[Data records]

————————

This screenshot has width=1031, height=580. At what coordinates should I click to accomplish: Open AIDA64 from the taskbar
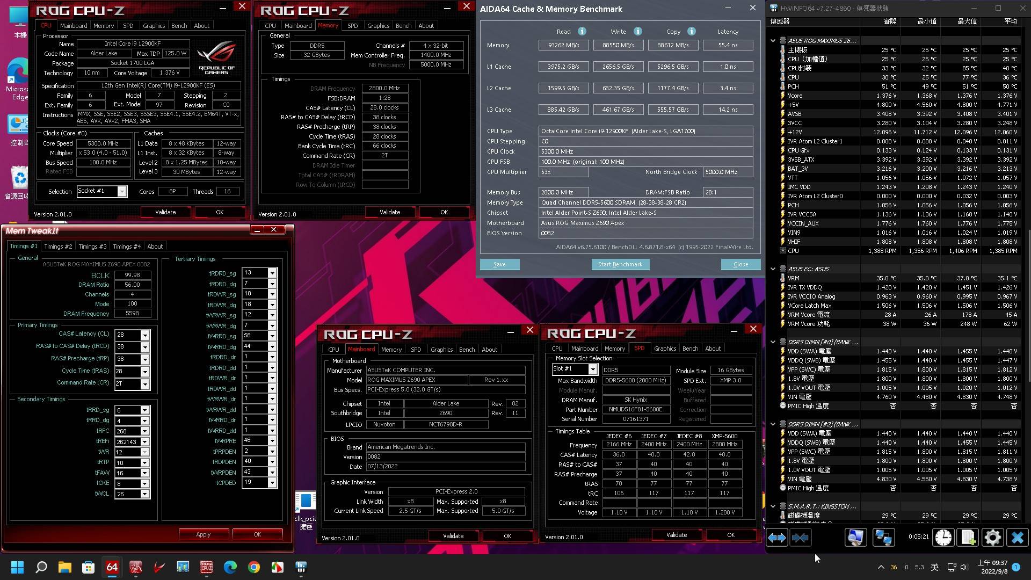tap(112, 567)
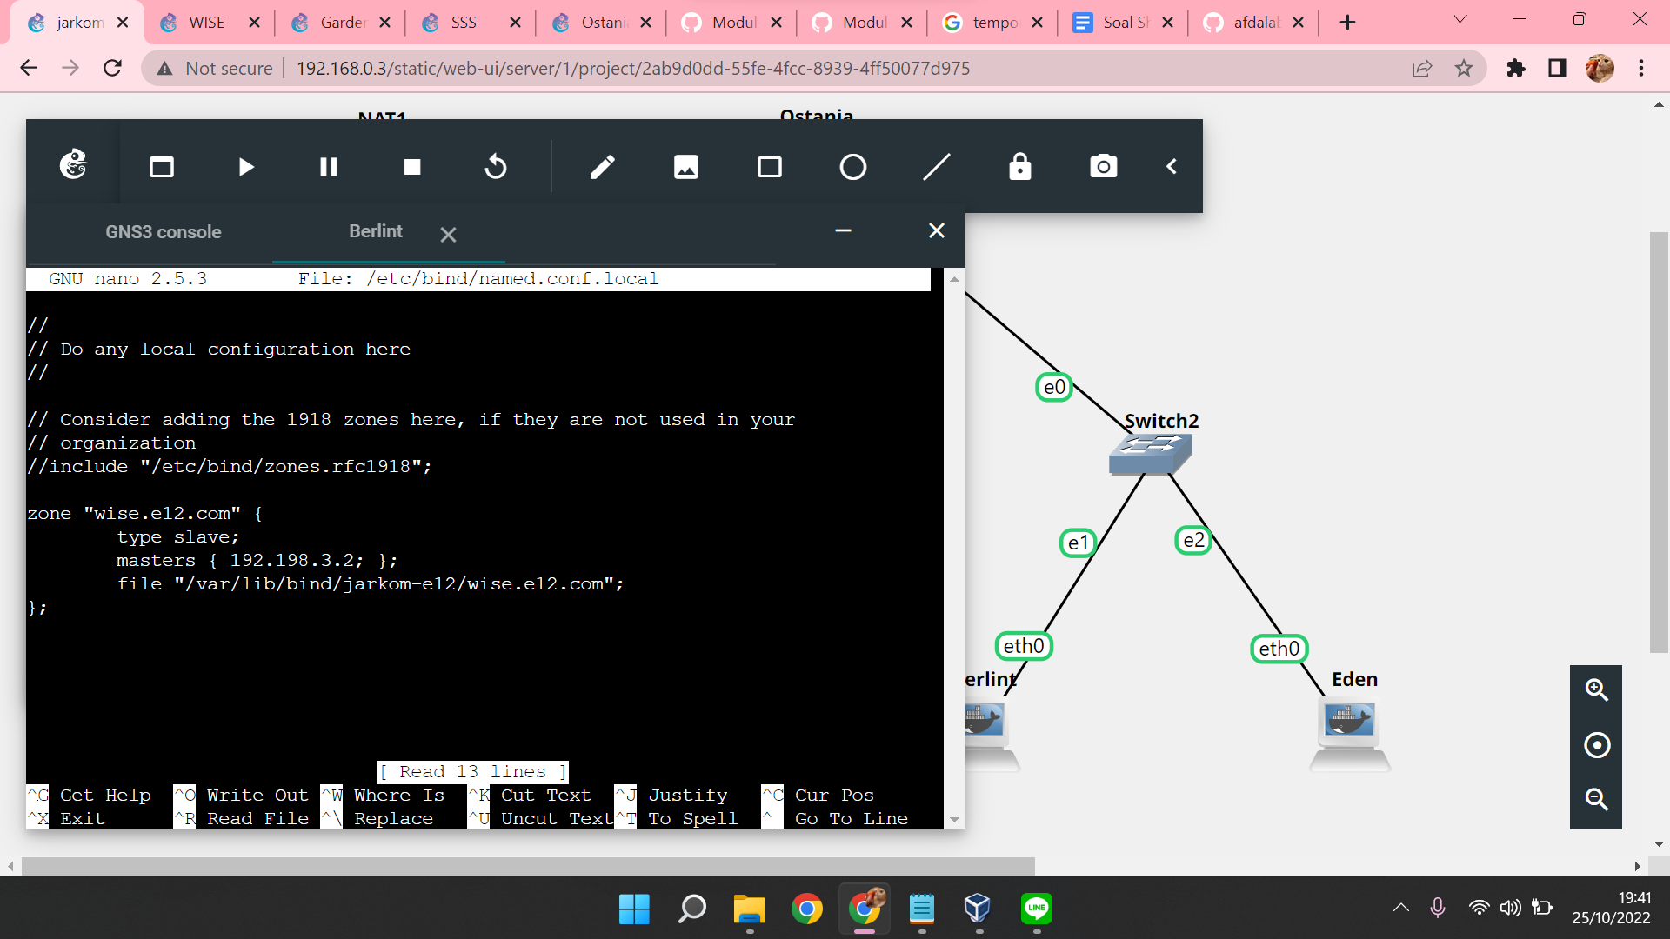The width and height of the screenshot is (1670, 939).
Task: Draw a rectangle on the canvas
Action: [x=770, y=166]
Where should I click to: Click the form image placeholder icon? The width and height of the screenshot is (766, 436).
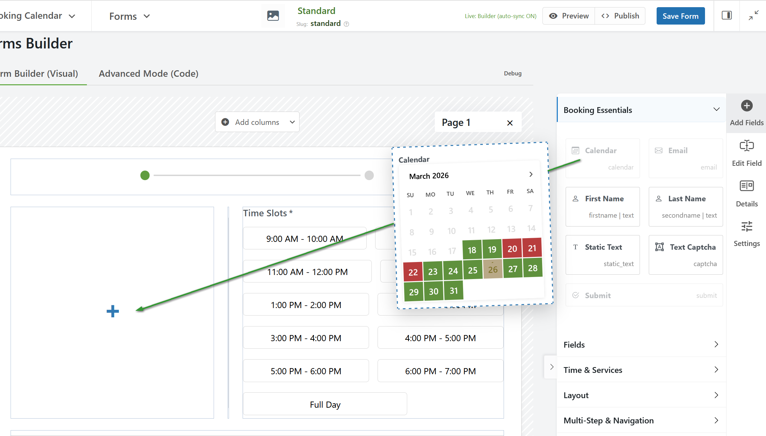pos(273,16)
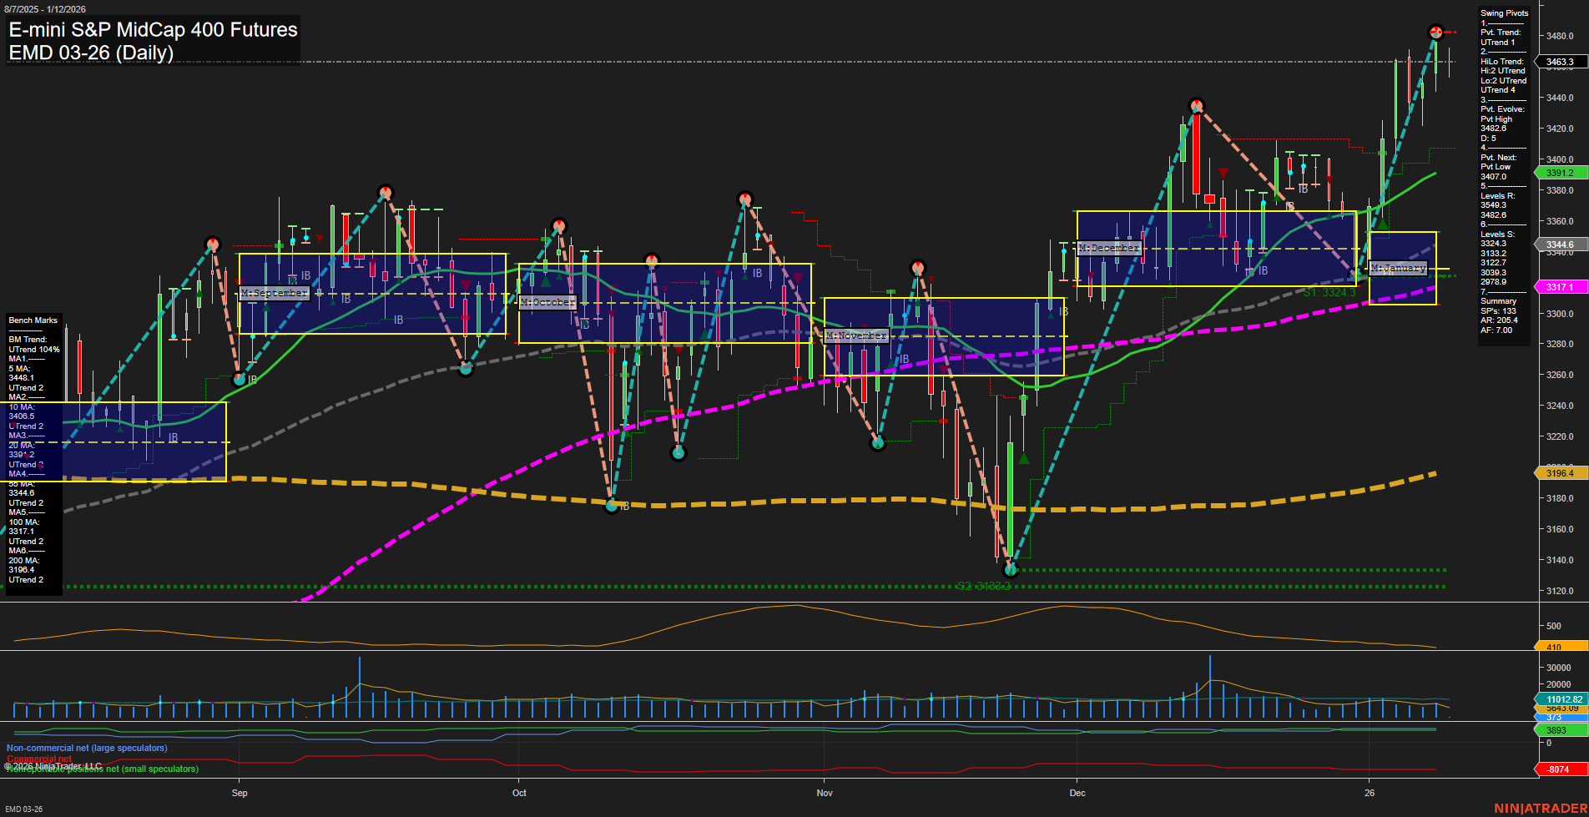Click the M:September month label
Image resolution: width=1589 pixels, height=817 pixels.
click(x=273, y=293)
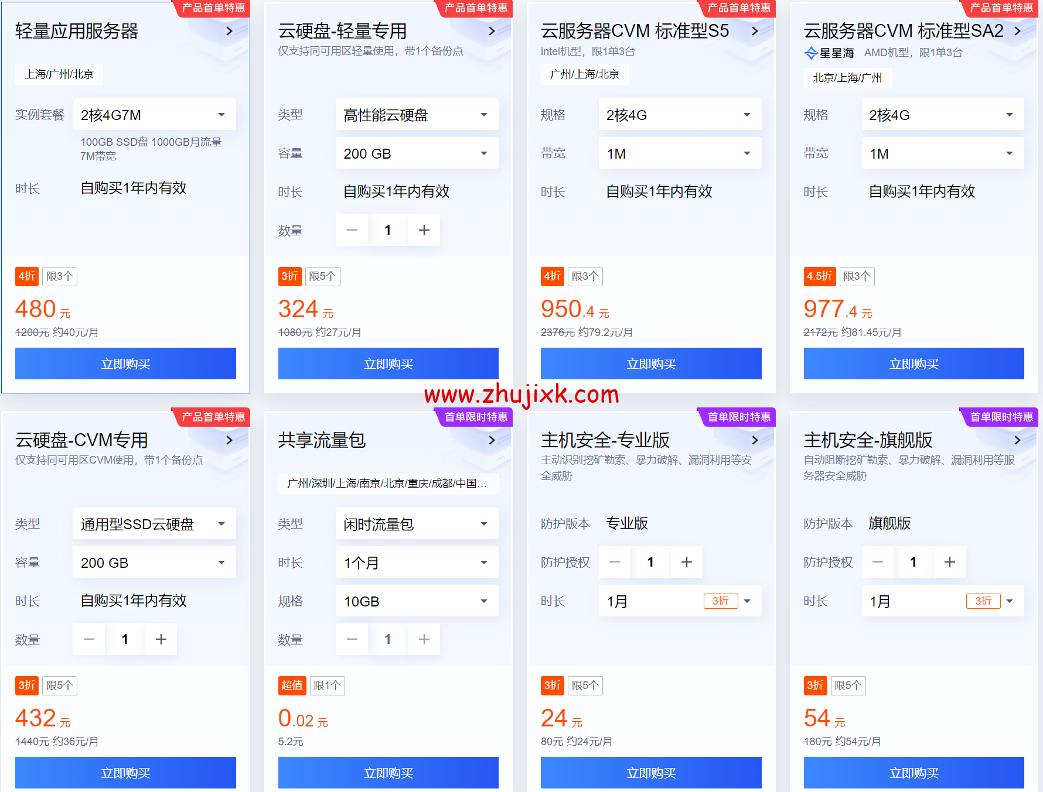Open 轻量应用服务器 detail arrow
This screenshot has height=792, width=1043.
[229, 31]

————————

Problem details: Once you find the line that contains "Where should I", reproduce it and every line after it through the end of the entries above, exactly as written, with no pictures.

Solution to the problem:
Where should I click to: Click the form image placeholder icon? The width and height of the screenshot is (766, 436).
pos(273,16)
Click the M:September month label
Image resolution: width=1589 pixels, height=817 pixels.
click(x=273, y=293)
Open 轻量应用服务器 detail arrow
This screenshot has height=792, width=1043.
[229, 31]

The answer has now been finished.